Frage an Frank-Walter Steinmeier von Ludwig P. bezüglich Gesellschaftspolitik, soziale Gruppen
Sehr geehrter Herr Steinmeier,
in der Sueddeutschen Zeitung findet sich ein Artikel mit der Überschrift "Steinmeier bringt Neuwahlen ins Gespräch".
Mich würde einfach mal interessieren, wie das funktionieren soll, da der Bundestag ja das entsprechende Urteil des BVG drei Jahre lang ignoriert hat und die Bundesrepublik jetzt kein geltendes Wahlgesetz mehr hat.
Außerdem würde mich auch noch interessieren, was dieses Verhalten für rechtliche Konsequenzen für die Abgeordneten haben wird. Oder ist es egal, was das BVG entscheidet und niemand muss irgendwelche Konsequenzen fürchten, wenn Urteile schlicht ignoriert werden? Ist dieses Gericht nicht eigentlich überflüssig, wenn es die Bundesregierung ja offensichtlich sowieso nicht sonderlich interessiert, wie dort geurteilt wird? Durch die drei Jahre lange Ignoranz hat die Bundesregierung dem BVG ja auch mehr als deutlich zu verstehen gegeben, was sie von dessen Entscheidungen hält.
Ist es nicht so, dass die Regierung der Bundesrepublik jetzt praktisch die demokratische Grundlage entzogen hat? Was bleibt von einer Demokratie noch übrig, wenn es kein Wahlgesetz gibt?
Mit freundlichen Grüßen und der Hoffnung auf eine ehrliche Antwort,
Ludwig Persson
Sehr geehrter Herr Persson,
Sie sprechen ein in der Tat sehr ernstes verfassungsrechtliches Problem an: Das Bundesverfassungsgericht hat im Jahr 2008 unser Wahlrecht für verfassungswidrig erklärt und eine Frist bis zum 30.6.2011 gesetzt, ein neues Wahlrecht zu beschließen. Die SPD-Bundestagsfraktion hat rechtzeitig einen Gesetzentwurf für ein neues Wahlrecht in den Deutschen Bundestag eingebracht. Neben dem negativen Stimmgewicht müssen vor allem Überhangmandate wegen ihrer verzerrenden Wirkung ausgeglichen werden. Bei einem knappen Bundestagswahl-Ergebnis bergen Überhangmandate die Gefahr, dass die Parteien mit den meisten Zweitstimmen nicht die Mehrheit der Sitze im Bundestag haben. Die Überhangmandate können den im Zweitstimmenergebnis dokumentierten Wählerwillen umdrehen.

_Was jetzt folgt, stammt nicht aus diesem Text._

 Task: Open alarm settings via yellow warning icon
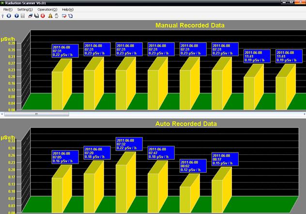coord(50,15)
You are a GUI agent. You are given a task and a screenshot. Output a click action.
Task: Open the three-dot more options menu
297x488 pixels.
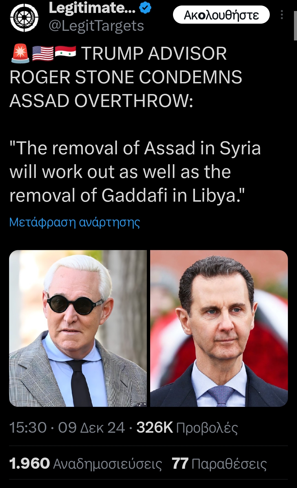click(x=282, y=15)
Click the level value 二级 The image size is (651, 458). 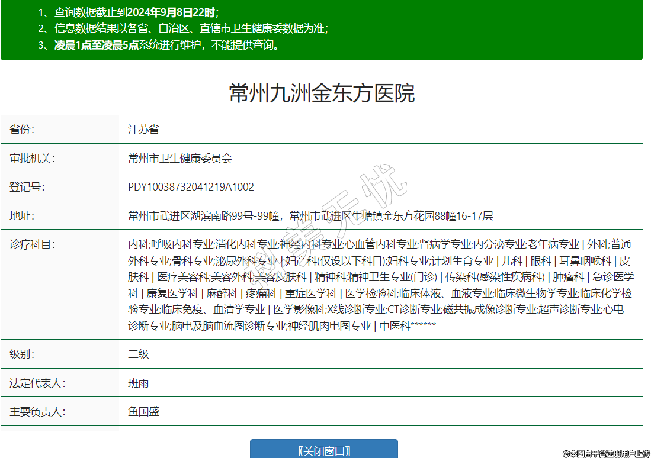(139, 354)
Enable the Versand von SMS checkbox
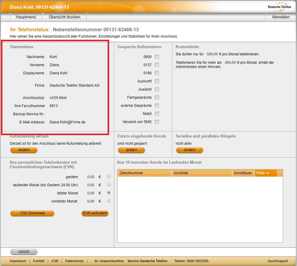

CDU/CSU und FDP ließen hingegen die Drei-Jahres-Frist, die das Bundesverfassungsgericht zur Behebung der Mängel gesetzt hat, verstreichen. Sie waren lange Zeit schlicht untätig. Diese Dreistigkeit, mit der CDU/CSU und FDP das Bundesverfassungsgericht missachteten, ist empörend. Erst auf den letzten Drücker unmittelbar vor Ablauf der Frist legten sie einen Gesetzentwurf vor, der jedoch völlig unzureichend ist und die verfassungsrechtlichen Probleme nicht behebt. Tatsache ist, wie Sie völlig korrekt schreiben: Seit Ablauf der vom Bundesverfassungsgericht gesetzten Frist am 30. 6.2011 haben wir kein anwendbares Wahlrecht mehr. Dies ist offenkundig ein sehr schwerwiegender Vorgang, da es sich beim Wahlrecht um einen essentiellen Bestandteil der Demokratie handelt. Eine Neuwahl nach dem alten, verfassungswidrigen Recht wäre deshalb ungültig. Würde die Wahl dennoch durchgeführt werden, müsste das Bundesverfassungsgericht den Bundestag auflösen.
Dies ist ein wirklich außergewöhnlicher Zustand, der nicht tragbar ist. Wenn sich die Koalitionsfraktionen nicht bewegen und es deshalb nicht gelingen sollte, bis Ende September ein verfassungsgemäßes Wahlrecht im Bundestag zu verabschieden, werden wir als SPD-Bundestagsfraktion mit einer Untätigkeitsklage vor das Bundesverfassungsgericht in Karlsruhe ziehen. Denn es kann und darf nicht sein, dass die Bundesregierung die Entscheidungen des Bundesverfassungsgerichtes schlicht und einfach übergeht.